─── Brano fornito

“C'è una certa esegesi 'erudita' e un concetto di fede– diceva Benedetto XVI - il cui criterio fondamentale è che Dio NON può affatto agire nella storia.
Allora la Bibbia non parla più di Dio, del DIO VIVENTE, ma parliamo NOI STESSI e NOI decidiamo cosa Dio può fare e cosa vogliamo o dobbiamo fare noi.
E l'Anticristo ci dice allora, in atteggiamento di grande erudito, che un 'esegesi che legga la Bibbia nella prospettiva della fede del Dio vivente, prestandogli ascolto, è “fondamentalismo” ….
Solo la sua esegesi (ritenuta autenticamente ‘scientifica’) in cui Dio stesso NON DICE NIENTE E NON HA NIENTE DA DIRE, è al passo coi tempi”.
Benedetto XVI, Gesù di Nazareth
Contenuti da un Convegno tenuto a Viterbo nel 1977 da don Luigi Giussani
In corsivo la ‘risposta’, tramite le parole di J. Ratzinger, ai quesiti sollevati sempre qui e sempre negli anni a venire dal fondatore del Movimento di CL, ma mai tematizzata adeguatamente.
Pag.25: La scuola è mondo, la famiglia è mondo, la convivenza in un caseggiato, in un quartiere, sul tram è mondo, il modo di impiegare il tempo libero è mondo.
Il “mondo” è un clima che estrapola, che strappa via dalla certezza di ciò che siamo e dalla evidenza della comunione. La parola ‘mondo’ indica l’immagine, la definizione, il giudizio di valore e il sentimento delle cose secondo l’apparenza e non secondo la loro realtà ultima.
L’apparenza delle cose strappa da quel che siamo, non lo rivela, non lo favorisce. Non è ancora rivelato ciò che siamo, ma ciò che siamo comincia ad emergere se viviamo l’unità tra noi.

──────
─── Dati forniti

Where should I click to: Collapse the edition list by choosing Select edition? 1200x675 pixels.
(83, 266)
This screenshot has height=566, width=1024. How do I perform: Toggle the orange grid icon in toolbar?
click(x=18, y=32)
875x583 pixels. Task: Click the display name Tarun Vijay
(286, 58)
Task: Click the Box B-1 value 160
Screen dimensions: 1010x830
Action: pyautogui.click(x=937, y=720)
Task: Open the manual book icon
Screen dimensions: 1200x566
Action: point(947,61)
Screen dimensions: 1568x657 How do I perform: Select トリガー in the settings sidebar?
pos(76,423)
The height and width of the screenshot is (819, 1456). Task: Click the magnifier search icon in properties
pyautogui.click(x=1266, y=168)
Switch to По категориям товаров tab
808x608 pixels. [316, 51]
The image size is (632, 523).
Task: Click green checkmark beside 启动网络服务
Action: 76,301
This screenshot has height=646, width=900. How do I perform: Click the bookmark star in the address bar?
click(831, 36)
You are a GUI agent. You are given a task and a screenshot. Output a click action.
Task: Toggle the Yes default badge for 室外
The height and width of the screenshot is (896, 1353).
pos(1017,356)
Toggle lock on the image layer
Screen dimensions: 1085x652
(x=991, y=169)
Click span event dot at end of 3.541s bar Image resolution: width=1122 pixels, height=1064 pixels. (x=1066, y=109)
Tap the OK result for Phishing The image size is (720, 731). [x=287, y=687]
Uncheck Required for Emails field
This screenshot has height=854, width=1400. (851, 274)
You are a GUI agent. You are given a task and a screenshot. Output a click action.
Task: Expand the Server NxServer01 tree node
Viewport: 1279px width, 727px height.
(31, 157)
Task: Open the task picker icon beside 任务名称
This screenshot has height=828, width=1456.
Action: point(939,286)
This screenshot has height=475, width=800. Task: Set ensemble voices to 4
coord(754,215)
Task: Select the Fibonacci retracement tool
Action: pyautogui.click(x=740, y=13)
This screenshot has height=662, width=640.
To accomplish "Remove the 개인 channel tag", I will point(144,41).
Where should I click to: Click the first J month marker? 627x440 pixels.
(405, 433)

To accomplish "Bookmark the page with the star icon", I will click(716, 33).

──────

### Dettagli del compito
Secondo il brano sulla fede e sul "mondo", quali sono tutte le cose che la parola "mondo" indica? I dati non hanno alcun legame con il brano.

### Risposta all'esercizio
- l'immagine
- la definizione
- il giudizio di valore
- il sentimento delle cose

Tutte sono intese secondo l'apparenza e non secondo la loro realtà ultima.